The six-year deal, agreed in 2010, was for Fujitsu to manage 140,000 desktops for DWP's entire workforce and develop a thin-client system.

Under the deal, Fujitsu was to provide the DWP with thin-client machines to replace its desktop PCs, a move Fujitsu said would generate tens of millions of pounds in savings on energy costs.

A spokesman for Fujitsu confirmed the company was still developing the thin-client system when the deal had been cancelled, and that none of the hardware had been delivered.

A DWP spokeswoman said she could "confirm that the contract has ended on Friday 11 March" but declined to explain why the department had decided to cancel the deal.

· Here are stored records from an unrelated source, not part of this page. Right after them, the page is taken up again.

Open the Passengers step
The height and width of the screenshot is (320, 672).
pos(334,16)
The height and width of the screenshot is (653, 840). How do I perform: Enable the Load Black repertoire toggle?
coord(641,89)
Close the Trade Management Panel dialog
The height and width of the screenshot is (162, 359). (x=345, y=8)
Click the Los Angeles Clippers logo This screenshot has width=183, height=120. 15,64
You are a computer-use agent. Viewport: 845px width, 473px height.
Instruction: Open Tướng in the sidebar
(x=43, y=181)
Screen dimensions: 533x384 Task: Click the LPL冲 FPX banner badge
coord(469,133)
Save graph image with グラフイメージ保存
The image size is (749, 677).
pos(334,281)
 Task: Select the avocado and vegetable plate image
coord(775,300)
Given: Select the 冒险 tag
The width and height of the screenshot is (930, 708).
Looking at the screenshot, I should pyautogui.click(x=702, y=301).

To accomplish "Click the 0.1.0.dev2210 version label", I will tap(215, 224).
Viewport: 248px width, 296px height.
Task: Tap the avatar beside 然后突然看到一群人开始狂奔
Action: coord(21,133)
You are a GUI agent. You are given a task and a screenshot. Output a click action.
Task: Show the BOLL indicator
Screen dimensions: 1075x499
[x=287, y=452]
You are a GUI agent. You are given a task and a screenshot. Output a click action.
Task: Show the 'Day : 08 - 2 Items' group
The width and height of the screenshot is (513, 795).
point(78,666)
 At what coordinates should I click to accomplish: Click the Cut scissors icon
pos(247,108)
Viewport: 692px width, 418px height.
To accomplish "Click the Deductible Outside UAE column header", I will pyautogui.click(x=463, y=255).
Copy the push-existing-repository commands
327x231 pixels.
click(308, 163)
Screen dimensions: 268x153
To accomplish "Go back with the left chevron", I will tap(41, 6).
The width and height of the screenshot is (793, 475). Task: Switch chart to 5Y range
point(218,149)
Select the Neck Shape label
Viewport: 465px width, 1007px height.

At the time the contract was awarded to Fujitsu, DWP CIO Joe Harley said in a statement: "This is the first in a series of competitions to replace our existing IT and telephony services contracts by 2015 and it sets the tone by delivering significant benefits for the department and as a framework for government-wide IT."

Harley said, at the time, that the benefit of using thin-client technology included "little or no maintenance required to the kit and reductions in power consumption which supports our sustainability agenda".

Responsibility for managing the DWP's existing desktop estate will revert to HP, which was handling the contract before Fujitsu took it over in February 2010.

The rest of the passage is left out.